» **WHAT TO WORK ON**: Of the lines in the data below, write out exactly those from the one holding "Where should I click to: Open" through the one holding "Where should I click to: Click the MP4", both included.

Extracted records
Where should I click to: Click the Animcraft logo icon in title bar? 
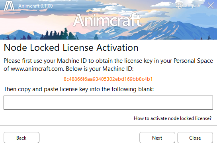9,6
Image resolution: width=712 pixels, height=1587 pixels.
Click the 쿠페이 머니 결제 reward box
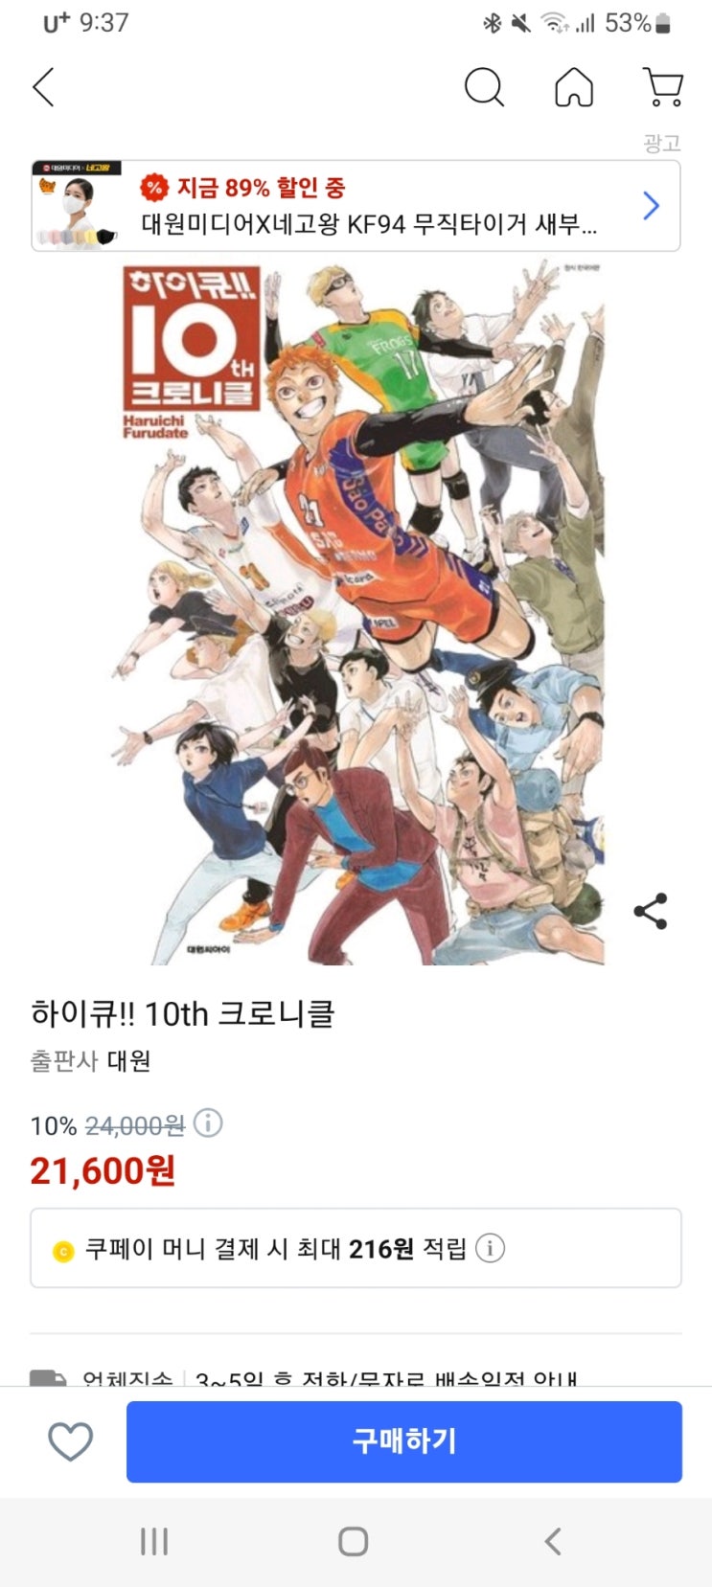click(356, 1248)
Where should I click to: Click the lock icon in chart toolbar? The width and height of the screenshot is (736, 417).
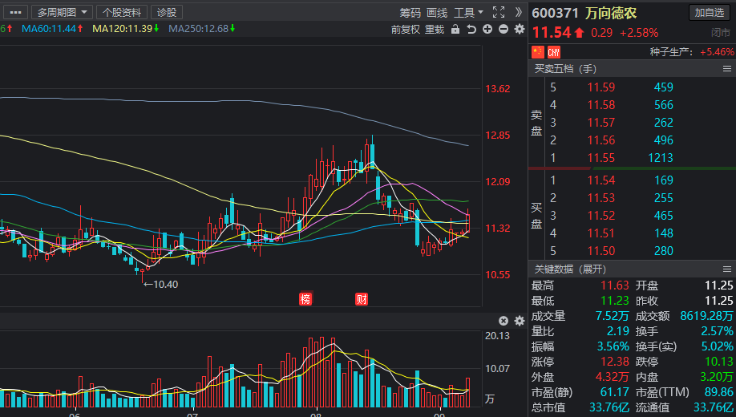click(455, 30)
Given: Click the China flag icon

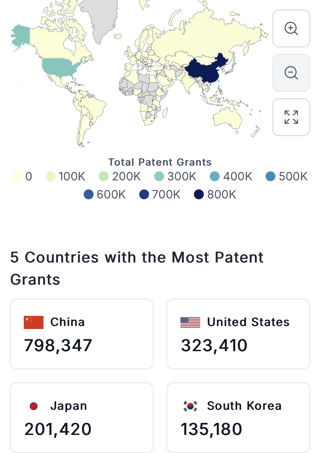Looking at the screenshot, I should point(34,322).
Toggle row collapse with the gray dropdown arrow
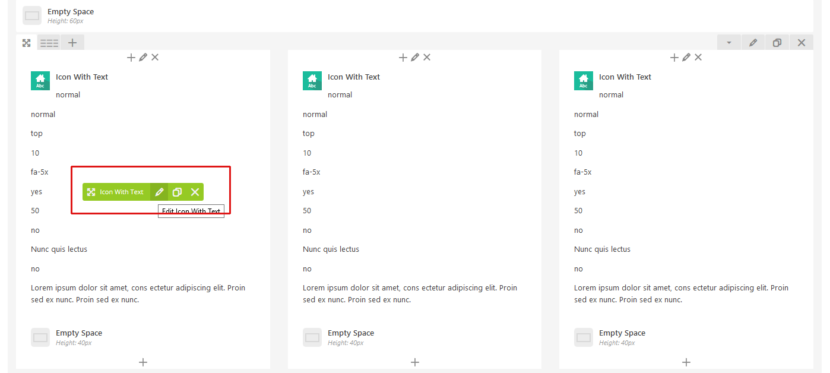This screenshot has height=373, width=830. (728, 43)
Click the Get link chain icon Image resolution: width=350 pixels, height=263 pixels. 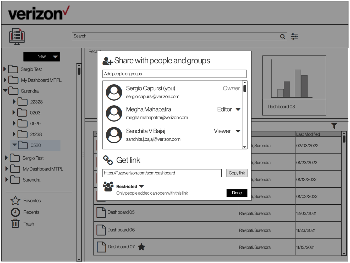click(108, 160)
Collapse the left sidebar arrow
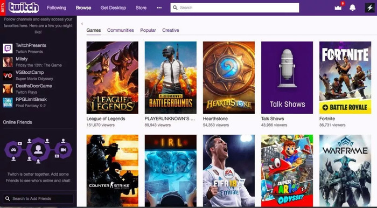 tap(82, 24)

--

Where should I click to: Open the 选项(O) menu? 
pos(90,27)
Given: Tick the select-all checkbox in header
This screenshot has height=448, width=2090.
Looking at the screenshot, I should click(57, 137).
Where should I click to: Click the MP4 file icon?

» **SOLUTION TO THIS TASK**:
Where should I click to: Open the 选项(O) menu? 
pos(90,27)
Given: Tick the select-all checkbox in header
This screenshot has height=448, width=2090.
Looking at the screenshot, I should click(57, 137).
Where should I click to: Click the MP4 file icon?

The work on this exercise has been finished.